For each of the subscribers I could identify, I included what information I could find on their birth and death dates, education, occupation, family connections, &c.6 The Colonial Collegians database (accessed through NEHGS) proved extremely useful, since a significant number of the subscribers were Harvard graduates (a much smaller number graduated from Yale). I also may go through the records of extant copies of the book and see how many I can trace back to original subscribers, so that information can be added as well.

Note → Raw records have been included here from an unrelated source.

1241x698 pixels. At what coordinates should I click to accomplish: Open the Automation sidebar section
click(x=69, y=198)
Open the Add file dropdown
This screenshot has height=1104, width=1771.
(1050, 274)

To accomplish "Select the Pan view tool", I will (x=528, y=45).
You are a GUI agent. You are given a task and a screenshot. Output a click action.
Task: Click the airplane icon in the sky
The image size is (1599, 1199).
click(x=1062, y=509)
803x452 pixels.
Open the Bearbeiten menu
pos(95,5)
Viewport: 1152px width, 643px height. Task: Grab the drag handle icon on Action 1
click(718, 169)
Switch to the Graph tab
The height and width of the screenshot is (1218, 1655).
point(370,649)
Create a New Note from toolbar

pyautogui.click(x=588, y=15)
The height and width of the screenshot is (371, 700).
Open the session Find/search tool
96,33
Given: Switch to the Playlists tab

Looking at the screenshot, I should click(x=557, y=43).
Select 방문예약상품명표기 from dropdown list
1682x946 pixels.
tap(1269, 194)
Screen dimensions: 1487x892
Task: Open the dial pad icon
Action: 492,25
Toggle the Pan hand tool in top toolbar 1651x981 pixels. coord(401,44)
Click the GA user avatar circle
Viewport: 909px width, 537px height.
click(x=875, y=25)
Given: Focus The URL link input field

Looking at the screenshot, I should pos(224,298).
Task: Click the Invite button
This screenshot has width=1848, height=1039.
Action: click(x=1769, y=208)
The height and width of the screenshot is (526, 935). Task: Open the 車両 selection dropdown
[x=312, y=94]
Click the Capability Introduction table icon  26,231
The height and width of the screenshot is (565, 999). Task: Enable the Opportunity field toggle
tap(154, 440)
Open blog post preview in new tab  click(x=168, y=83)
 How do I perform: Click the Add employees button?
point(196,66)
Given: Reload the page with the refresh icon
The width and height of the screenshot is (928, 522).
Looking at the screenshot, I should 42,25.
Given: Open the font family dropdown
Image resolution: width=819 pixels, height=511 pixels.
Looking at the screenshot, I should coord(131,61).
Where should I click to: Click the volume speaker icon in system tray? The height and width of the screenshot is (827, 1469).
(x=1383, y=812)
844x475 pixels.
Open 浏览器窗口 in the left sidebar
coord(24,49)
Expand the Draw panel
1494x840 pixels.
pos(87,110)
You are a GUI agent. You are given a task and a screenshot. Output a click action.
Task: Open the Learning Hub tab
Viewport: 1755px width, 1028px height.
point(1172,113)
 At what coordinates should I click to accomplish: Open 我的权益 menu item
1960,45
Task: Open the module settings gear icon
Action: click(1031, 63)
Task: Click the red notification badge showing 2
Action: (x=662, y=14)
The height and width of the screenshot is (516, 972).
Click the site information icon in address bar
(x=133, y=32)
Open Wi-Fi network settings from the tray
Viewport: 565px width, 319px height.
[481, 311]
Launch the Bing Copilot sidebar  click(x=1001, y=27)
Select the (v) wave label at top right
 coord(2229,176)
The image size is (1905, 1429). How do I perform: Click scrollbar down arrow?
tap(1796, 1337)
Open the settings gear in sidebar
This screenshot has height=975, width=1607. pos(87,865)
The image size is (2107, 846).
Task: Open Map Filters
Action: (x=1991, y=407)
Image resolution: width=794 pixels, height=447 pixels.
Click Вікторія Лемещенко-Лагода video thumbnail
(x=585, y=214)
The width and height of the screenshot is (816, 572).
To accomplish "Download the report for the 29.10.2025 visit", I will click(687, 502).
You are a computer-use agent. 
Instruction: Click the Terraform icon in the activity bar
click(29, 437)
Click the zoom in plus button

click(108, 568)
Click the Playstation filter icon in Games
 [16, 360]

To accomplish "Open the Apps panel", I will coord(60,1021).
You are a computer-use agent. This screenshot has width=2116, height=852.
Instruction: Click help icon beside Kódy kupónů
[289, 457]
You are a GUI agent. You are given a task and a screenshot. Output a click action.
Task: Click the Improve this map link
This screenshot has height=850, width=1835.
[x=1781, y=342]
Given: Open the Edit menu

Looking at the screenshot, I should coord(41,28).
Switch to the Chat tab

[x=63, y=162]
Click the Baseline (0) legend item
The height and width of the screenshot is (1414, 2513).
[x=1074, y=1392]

As I worked, I was thinking about the possibilities of all this, and I began to imagine a digital Atlas of Subscription Printing, combining GIS visualizations of a body of subscription lists with a layered database allowing filtering by demographic factors, publication data (location, date, &c.) occupation, education level, subscriptions to other books, relationships between subscribers and between subscribers and authors, &c. Wouldn't that be something?!
Comments, feedback, suggestions, thoughts always appreciated!
1 Alas, I cannot link to the tweet, since it is locked.
2 Full title: "A Chronological History of New-England In the Form of Annals: Being a summary and exact Account of the most material Transactions and Occurrences relating to this country, in the Order of Time wherein they happened, from the Discovery by Capt. Gosnold in 1602, to the Arrival of Governor Belcher, in 1730. With an Introduction, Containing a brief Epitome of the most remarkable Transactions and Events Abroad, from the Creation: Including the connected Line of Time, the Succession of Patriarchs and Sovereigns of the most famous Kingdoms & Empires, the gradual Discoveries of America, and the Progress of the Reformation to the Discovery of New-England."
3 On the final page of the subscription list is the notice "Our Subscription being begun in 1728, and several of the Subscribers being since deceased, who are marked with a [*] This may notify the Relatives of such deceased Persons, that if they incline to take up the Books subscribed for, they may do it, provided they come or send for them in a short time."
5 Many of the multi-copy subscriptions were probably for resale. The 24-copy subscriber was Jonathan Whitney of Wrentham, MA. Just one of the subscribers was a woman, Lydia Draper of Boston (for two copies); she was the widow of printer Richard Draper.